Cloning of Hydroxylamine Oxidoreductase from Nitrosomonas europaea into Shewanella oneidensis

Mentor 1

Dr. A. Andrew Pacheco

Location

Union Wisconsin Room

Start Date

28-4-2017 1:30 PM

End Date

28-4-2017 4:00 PM

Description

Hydroxylamine Oxidoreductase (henceforth HAO) is a trimeric protein found to contain 7 c-type hemes and one unique heme called P-460 for every monomer of the protein. HAO is a necessary part of the bacterium Nitrosomonas europaea's ability to participate in the nitrogen cycle. The function of HAO in N. europaea is to catalyze the reduction of hydroxylamine to nitrite. The primary goal of this project was to clone the HAO gene into the bacterium Shewenella oneidensis. Whereas N. europaea cultures take many weeks to grow a minimum usable optical density (OD), S. oneidensis cultures grow to a much higher OD overnight.
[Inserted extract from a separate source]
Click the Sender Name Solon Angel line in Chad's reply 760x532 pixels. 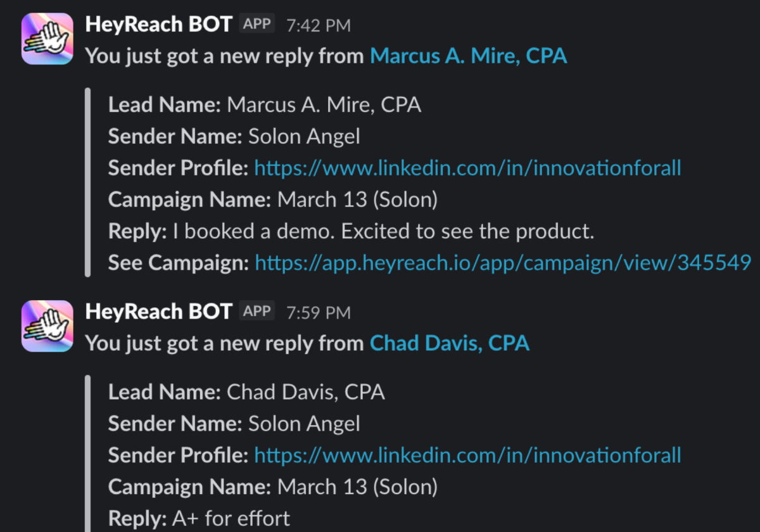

This in turn means that substantially higher quantities of HAO can be purified from S. oneidensis than from N. europaea cultures, and they can be obtained more rapidly. This is an enormous advantage for experiments performed in the Pacheco group, which require large quantities of HAO. An important reason why S. oneidensis cells in particular were chosen is for their ability to readily produce c-type hemes. This poster will present the progress made to date in the attempt to clone HAO into S. oneidensis.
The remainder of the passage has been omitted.